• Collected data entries
§

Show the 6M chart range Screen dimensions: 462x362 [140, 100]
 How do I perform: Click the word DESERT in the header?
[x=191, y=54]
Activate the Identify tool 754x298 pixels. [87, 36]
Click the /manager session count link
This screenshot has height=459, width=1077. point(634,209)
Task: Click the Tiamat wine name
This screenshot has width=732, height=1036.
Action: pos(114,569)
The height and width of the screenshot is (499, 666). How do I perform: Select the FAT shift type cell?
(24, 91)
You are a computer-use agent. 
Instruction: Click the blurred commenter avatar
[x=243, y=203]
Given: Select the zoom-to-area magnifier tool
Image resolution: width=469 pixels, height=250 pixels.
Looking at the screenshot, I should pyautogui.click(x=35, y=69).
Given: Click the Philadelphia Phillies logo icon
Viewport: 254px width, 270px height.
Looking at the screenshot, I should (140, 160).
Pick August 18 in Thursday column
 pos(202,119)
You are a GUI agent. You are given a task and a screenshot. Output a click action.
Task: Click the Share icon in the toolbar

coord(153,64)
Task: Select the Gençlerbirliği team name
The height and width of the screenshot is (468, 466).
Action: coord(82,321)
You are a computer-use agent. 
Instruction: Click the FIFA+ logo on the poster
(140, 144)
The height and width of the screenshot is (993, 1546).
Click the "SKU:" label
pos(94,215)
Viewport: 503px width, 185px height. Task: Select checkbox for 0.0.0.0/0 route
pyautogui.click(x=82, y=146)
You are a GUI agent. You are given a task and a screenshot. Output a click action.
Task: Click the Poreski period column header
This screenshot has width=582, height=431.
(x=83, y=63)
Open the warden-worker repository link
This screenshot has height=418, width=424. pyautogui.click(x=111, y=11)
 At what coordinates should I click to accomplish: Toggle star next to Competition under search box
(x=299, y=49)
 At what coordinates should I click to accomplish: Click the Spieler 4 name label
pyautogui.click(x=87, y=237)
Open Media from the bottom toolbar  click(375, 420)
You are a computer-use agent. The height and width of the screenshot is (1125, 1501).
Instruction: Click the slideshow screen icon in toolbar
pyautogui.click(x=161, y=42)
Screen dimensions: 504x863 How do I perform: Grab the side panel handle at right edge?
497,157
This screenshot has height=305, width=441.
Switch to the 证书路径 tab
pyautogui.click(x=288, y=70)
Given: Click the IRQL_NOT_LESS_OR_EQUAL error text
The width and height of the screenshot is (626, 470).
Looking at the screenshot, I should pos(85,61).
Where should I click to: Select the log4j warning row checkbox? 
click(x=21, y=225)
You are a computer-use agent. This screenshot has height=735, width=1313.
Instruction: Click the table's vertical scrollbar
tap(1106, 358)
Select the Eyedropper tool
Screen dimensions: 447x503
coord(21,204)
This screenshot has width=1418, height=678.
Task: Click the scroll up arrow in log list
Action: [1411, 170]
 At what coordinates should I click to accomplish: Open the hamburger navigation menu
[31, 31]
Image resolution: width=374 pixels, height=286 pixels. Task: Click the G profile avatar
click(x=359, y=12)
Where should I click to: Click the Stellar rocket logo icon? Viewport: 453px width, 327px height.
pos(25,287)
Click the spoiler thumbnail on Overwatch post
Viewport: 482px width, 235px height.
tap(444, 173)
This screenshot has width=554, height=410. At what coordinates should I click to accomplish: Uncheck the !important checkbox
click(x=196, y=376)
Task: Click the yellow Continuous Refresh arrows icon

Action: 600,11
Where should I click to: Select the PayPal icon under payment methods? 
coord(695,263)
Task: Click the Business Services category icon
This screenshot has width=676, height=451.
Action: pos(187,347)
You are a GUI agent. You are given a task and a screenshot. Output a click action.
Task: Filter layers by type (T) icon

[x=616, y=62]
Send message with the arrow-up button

§

• EXERCISE PROMPT
Word for word, write out each of the records shown above.

• RESPONSE FOR THIS EXERCISE
Show the 6M chart range Screen dimensions: 462x362 [140, 100]
 How do I perform: Click the word DESERT in the header?
[x=191, y=54]
Activate the Identify tool 754x298 pixels. [87, 36]
Click the /manager session count link
This screenshot has height=459, width=1077. point(634,209)
Task: Click the Tiamat wine name
This screenshot has width=732, height=1036.
Action: pos(114,569)
The height and width of the screenshot is (499, 666). How do I perform: Select the FAT shift type cell?
(24, 91)
You are a computer-use agent. 
Instruction: Click the blurred commenter avatar
[x=243, y=203]
Given: Select the zoom-to-area magnifier tool
Image resolution: width=469 pixels, height=250 pixels.
Looking at the screenshot, I should pyautogui.click(x=35, y=69).
Given: Click the Philadelphia Phillies logo icon
Viewport: 254px width, 270px height.
Looking at the screenshot, I should (140, 160).
Pick August 18 in Thursday column
 pos(202,119)
You are a GUI agent. You are given a task and a screenshot. Output a click action.
Task: Click the Share icon in the toolbar

coord(153,64)
Task: Select the Gençlerbirliği team name
The height and width of the screenshot is (468, 466).
Action: coord(82,321)
You are a computer-use agent. 
Instruction: Click the FIFA+ logo on the poster
(140, 144)
The height and width of the screenshot is (993, 1546).
Click the "SKU:" label
pos(94,215)
Viewport: 503px width, 185px height. Task: Select checkbox for 0.0.0.0/0 route
pyautogui.click(x=82, y=146)
You are a GUI agent. You are given a task and a screenshot. Output a click action.
Task: Click the Poreski period column header
This screenshot has width=582, height=431.
(x=83, y=63)
Open the warden-worker repository link
This screenshot has height=418, width=424. pyautogui.click(x=111, y=11)
 At what coordinates should I click to accomplish: Toggle star next to Competition under search box
(x=299, y=49)
 At what coordinates should I click to accomplish: Click the Spieler 4 name label
pyautogui.click(x=87, y=237)
Open Media from the bottom toolbar  click(375, 420)
You are a computer-use agent. The height and width of the screenshot is (1125, 1501).
Instruction: Click the slideshow screen icon in toolbar
pyautogui.click(x=161, y=42)
Screen dimensions: 504x863 How do I perform: Grab the side panel handle at right edge?
497,157
This screenshot has height=305, width=441.
Switch to the 证书路径 tab
pyautogui.click(x=288, y=70)
Given: Click the IRQL_NOT_LESS_OR_EQUAL error text
The width and height of the screenshot is (626, 470).
Looking at the screenshot, I should pos(85,61).
Where should I click to: Select the log4j warning row checkbox? 
click(x=21, y=225)
You are a computer-use agent. This screenshot has height=735, width=1313.
Instruction: Click the table's vertical scrollbar
tap(1106, 358)
Select the Eyedropper tool
Screen dimensions: 447x503
coord(21,204)
This screenshot has width=1418, height=678.
Task: Click the scroll up arrow in log list
Action: [1411, 170]
 At what coordinates should I click to accomplish: Open the hamburger navigation menu
[31, 31]
Image resolution: width=374 pixels, height=286 pixels. Task: Click the G profile avatar
click(x=359, y=12)
Where should I click to: Click the Stellar rocket logo icon? Viewport: 453px width, 327px height.
pos(25,287)
Click the spoiler thumbnail on Overwatch post
Viewport: 482px width, 235px height.
tap(444, 173)
This screenshot has width=554, height=410. At what coordinates should I click to accomplish: Uncheck the !important checkbox
click(x=196, y=376)
Task: Click the yellow Continuous Refresh arrows icon

Action: 600,11
Where should I click to: Select the PayPal icon under payment methods? 
coord(695,263)
Task: Click the Business Services category icon
This screenshot has width=676, height=451.
Action: pos(187,347)
You are a GUI agent. You are given a task and a screenshot. Output a click action.
Task: Filter layers by type (T) icon

[x=616, y=62]
Send message with the arrow-up button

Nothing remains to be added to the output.